I have no experience with mt programming other than with tbb and there i a good chance that i am asking something very naive/not-very-smart.

I have used parallel_reduce to obtain various statistics of vector numerical expressions (like mean and variance).

All seems to work wel, when I have a single random variable (RV).

Tried to extend this for many RVs. However, I notice that two consecutive runs of the calculator give very different results ( not explainable by the order of calculation).

The idea is, that one does a single sweep fo all RVs and calculates per thread a range of te indices.

The attached code snippet is a slimmed down version of my actual app.

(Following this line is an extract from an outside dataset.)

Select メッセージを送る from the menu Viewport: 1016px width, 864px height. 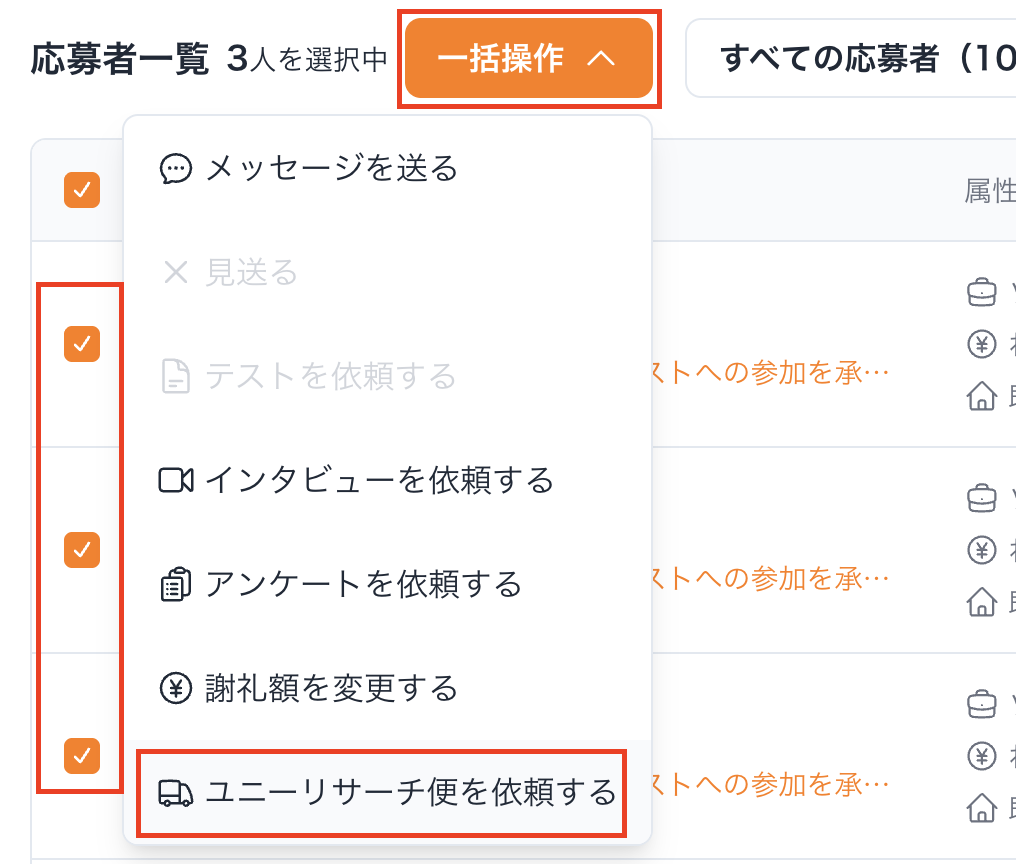point(331,169)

there is a buffer of all the random numbers (C-format mcSize x nbrRVs) and "Vector"s (in reality views to this buffer).

Each thread has to have a local buffer equal to the number of RVs. At join the "local" class adds on the buffer of the call arg to the one of the caller.

In the global, everything is added to an external buffer.

Can someone help?

(the effort with the "global" buffer would be a nice to understand - i did not expect this tobe an issue since there is no read/write mixing. Also, any stl sructure hasbeen stripped off in an effort to exclude problem that could come from the stl thread safety).

Thank you in advance for your help,

Petros
ps: apologies, for some reason the Add Files button does nothing ;-))

[cpp]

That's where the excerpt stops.